Start of Selected text
DENVER State gas and oil regulators put their rules for hydraulic fracturing to the test Thursday by inviting an independent review board to offer criticisms.
A panel from STRONGER which stands for State Review of Oil and Natural Gas Environmental Regulations spent the day quizzing Colorado regulators about the rules they passed in 2008.
Colorado requires companies to disclose the content of their fluids upon demand by state regulators, but the information is not public.
The Colorado Oil and Gas Conservation Commission invited the review, both to improve its rules and to increase public knowledge, said David Neslin, executive director of the COGCC.
Theres a need for state agencies to educate the public about energy realities. How is energy produced, and how is it regulated? Neslin said.
The STRONGER board will issue a report in two to three months.
End of Selected text
Exercise requirements
- a) Return the part of the article on Colorado's fracking rules that starts at "DENVER State gas" and ends at "to three months.", word for word.
- b) List every organization name and organization abbreviation that appears in the article on Colorado's fracking rules, each as it is written there.
The data after this are not needed.
Start of Records shown
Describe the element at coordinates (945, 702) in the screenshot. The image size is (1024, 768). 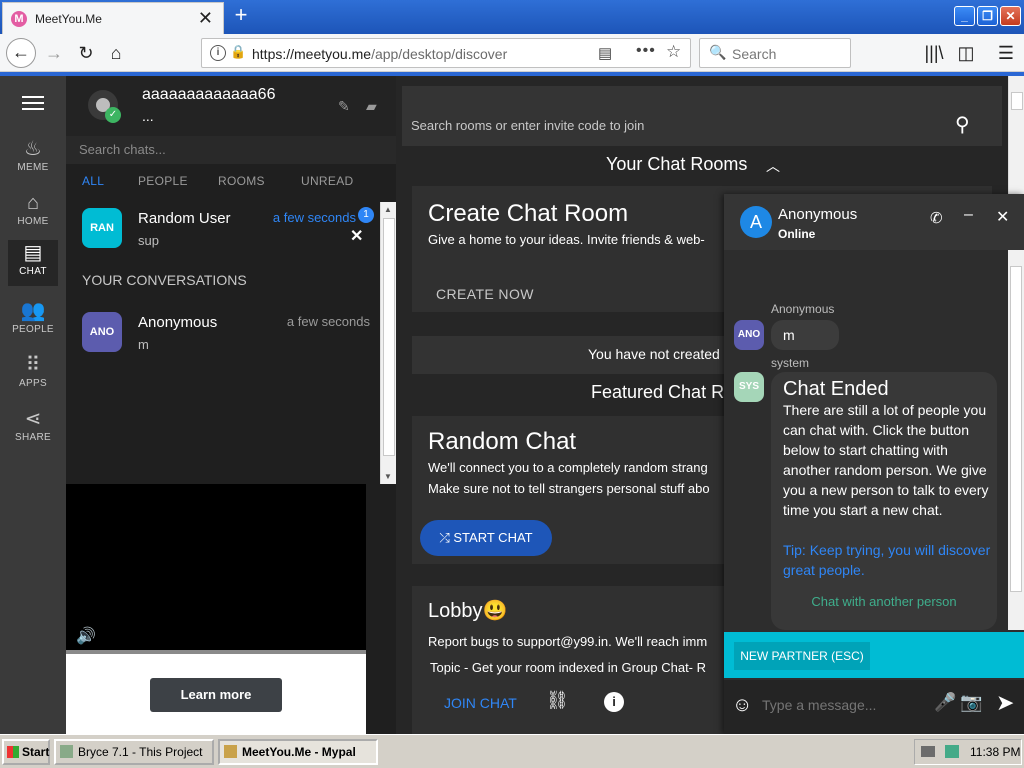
End of Records shown
Start of Records shown
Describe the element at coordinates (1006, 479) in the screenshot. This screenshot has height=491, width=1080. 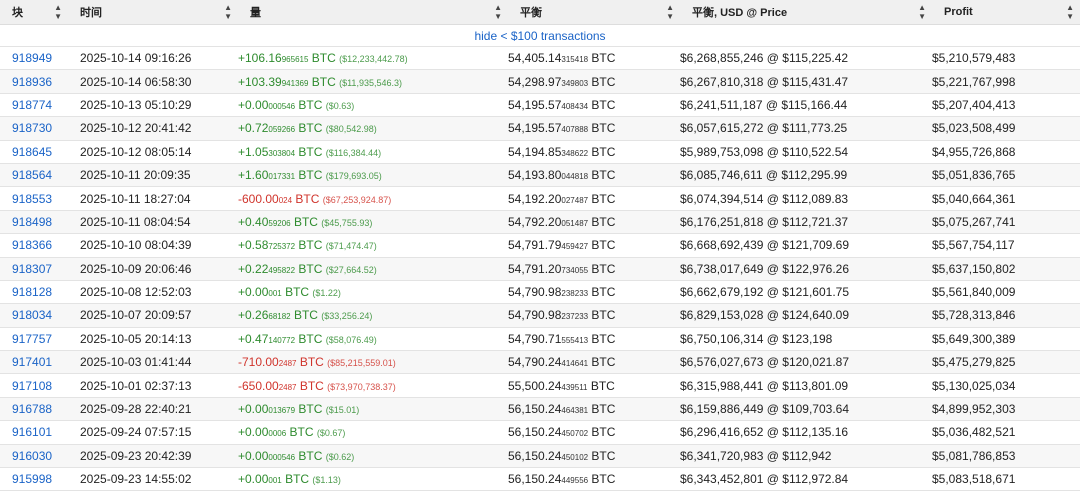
End of Records shown
Start of Records shown
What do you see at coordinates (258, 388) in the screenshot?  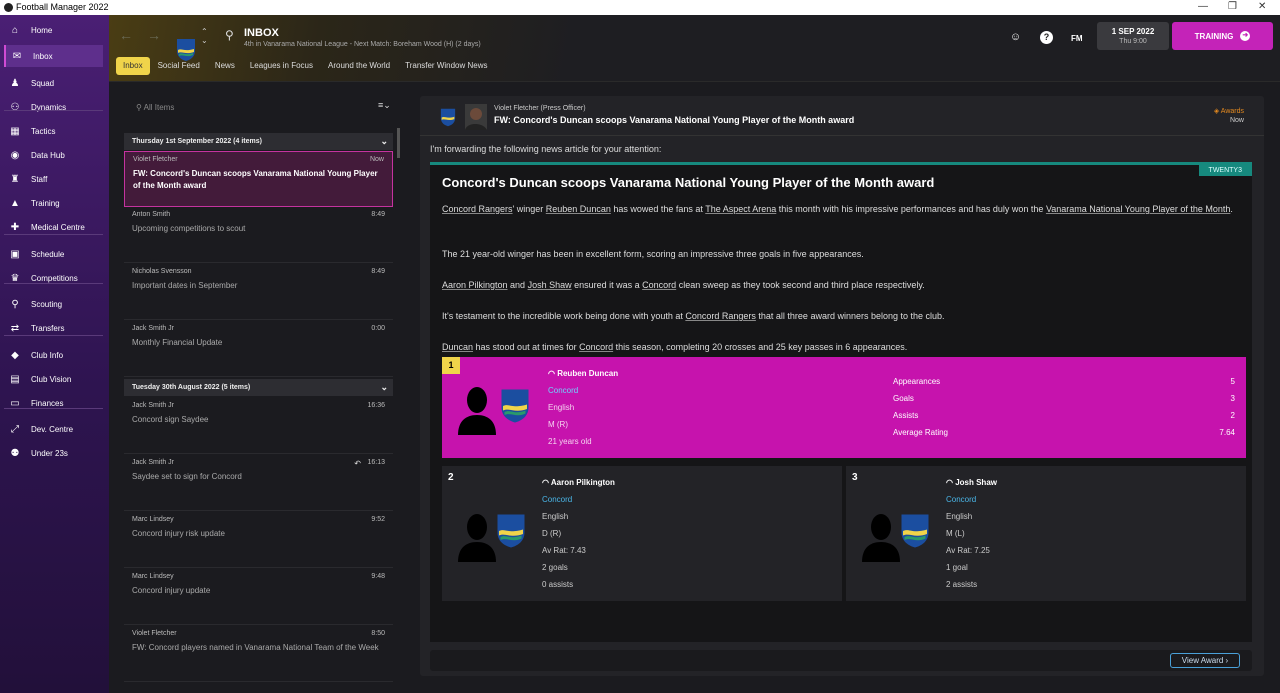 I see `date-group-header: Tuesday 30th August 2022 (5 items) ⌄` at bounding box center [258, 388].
End of Records shown
Results in order
- a)
DENVER State gas and oil regulators put their rules for hydraulic fracturing to the test Thursday by inviting an independent review board to offer criticisms.
A panel from STRONGER which stands for State Review of Oil and Natural Gas Environmental Regulations spent the day quizzing Colorado regulators about the rules they passed in 2008.
Colorado requires companies to disclose the content of their fluids upon demand by state regulators, but the information is not public.
The Colorado Oil and Gas Conservation Commission invited the review, both to improve its rules and to increase public knowledge, said David Neslin, executive director of the COGCC.
Theres a need for state agencies to educate the public about energy realities. How is energy produced, and how is it regulated? Neslin said.
The STRONGER board will issue a report in two to three months.

- b)
STRONGER
State Review of Oil and Natural Gas Environmental Regulations
Colorado Oil and Gas Conservation Commission
COGCC